# [What you will do]
Each line holding the word "opens" must appear in the answer, copied from the entries.

*** Dataset extract Section Begins ***

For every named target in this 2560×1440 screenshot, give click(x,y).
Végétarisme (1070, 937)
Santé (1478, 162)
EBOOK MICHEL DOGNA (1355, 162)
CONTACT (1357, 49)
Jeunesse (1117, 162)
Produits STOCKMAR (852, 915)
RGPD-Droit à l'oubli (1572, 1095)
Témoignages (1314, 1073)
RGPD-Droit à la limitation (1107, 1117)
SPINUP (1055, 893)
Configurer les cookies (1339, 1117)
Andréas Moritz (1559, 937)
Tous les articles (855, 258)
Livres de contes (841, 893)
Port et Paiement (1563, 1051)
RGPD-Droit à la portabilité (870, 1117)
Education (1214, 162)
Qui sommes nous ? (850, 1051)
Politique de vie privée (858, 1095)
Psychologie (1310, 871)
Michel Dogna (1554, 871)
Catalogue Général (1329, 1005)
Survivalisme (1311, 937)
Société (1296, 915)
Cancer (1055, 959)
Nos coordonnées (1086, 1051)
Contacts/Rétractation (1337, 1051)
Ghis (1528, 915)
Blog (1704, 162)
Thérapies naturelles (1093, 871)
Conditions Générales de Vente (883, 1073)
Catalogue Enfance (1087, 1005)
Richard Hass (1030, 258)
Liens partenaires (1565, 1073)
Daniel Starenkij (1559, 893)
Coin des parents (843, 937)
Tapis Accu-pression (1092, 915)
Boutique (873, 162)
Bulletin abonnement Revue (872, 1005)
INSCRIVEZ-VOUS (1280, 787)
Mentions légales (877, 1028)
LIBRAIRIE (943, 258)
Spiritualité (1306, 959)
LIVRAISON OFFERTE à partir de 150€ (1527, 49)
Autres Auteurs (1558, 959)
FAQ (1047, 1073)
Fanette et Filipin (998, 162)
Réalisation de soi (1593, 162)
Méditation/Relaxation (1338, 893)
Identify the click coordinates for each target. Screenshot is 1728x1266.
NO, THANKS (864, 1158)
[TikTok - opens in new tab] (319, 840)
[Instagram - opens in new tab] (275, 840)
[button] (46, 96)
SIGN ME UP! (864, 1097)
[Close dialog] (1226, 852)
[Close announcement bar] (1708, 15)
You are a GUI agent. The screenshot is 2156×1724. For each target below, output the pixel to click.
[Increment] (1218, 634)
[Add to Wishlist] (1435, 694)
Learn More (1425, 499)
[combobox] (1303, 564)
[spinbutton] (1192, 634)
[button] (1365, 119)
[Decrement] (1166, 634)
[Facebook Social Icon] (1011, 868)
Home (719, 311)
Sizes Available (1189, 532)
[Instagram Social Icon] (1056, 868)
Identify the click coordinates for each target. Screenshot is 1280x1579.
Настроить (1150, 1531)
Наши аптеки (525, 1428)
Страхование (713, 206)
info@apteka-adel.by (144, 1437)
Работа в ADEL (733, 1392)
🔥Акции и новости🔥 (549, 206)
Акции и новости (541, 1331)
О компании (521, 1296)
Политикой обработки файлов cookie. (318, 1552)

*** Dataset extract Section Ends ***

# [Answer to this task]
[TikTok - opens in new tab] (319, 840)
[Instagram - opens in new tab] (275, 840)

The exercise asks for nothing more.